Biedenbach, 73, is in his 42nd season as Trenton’s varsity softball coach and on April 24 he won his 1,000th game as the Trojans defeated Southgate Anderson, 3-2, in a Downriver League game at Southgate.
He’s the seventh coach to reach this milestone.
Trenton has never won a state title but it did reach a Division 2 final in 2005 losing to Wyoming Rogers, 6-1.
“Everybody wants to win,” Biedenbach said. “But it’s the process. We want that total effort.”
Biedenbach is more concerned with participation than winning. His philosophy is, if a player puts in the time, plays by his rules, she’s earned her way onto the diamond.
“We play a lot of tournaments,” he said. “Sometimes we’ll play three games in a day. In the past we’ve played four. That way we give everyone a chance.

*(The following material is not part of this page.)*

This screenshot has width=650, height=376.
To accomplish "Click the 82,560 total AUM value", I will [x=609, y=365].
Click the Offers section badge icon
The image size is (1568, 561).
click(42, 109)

“It shouldn’t be work. They call it, ‘play ball’. Not work ball.”
Trenton is 7-7 this season, 6-1 in league play. Last season Trenton won a district title and it’ll be in the hunt again for a district title this season.
Among the top players Biedenbach has coach include the Lesko sisters, Erin and Kelly. Erin earned the Miss Softball award (the only player from Trenton to do so) in 2002 and went on to play at Hillsdale. Kelly played at Madonna.
One of Biedenbach’s best athletes was Kim Hoppes. Hoppes played three sports and her best was volleyball. She earned four varsity letters in that sport at Michigan Tech in the early 1990s.
Biedenbach has no timetable. He’ll continue to coach as long as it remains fun. When the fun stops he’ll leave.
“It keeps you young,” he said. “It keeps you motivated to keep going. I still help with the fundraising and each night I’ll spend some time looking ahead to our next opponent.”
Biedenbach is fortunate, in many ways. His wife, Joan, attends all of the games and she’s the one who keeps track of the players’ phone numbers and much of the paper work.
“She’s the CEO of Trenton softball,” he said. “I’ve been blessed to be at the same school that long. The parents have been great. The administrators have been great and the kids have been great. We’ve been to a few weddings and I try to see at least one game in college where my players played.
“When you come down to it, all you have is memories.”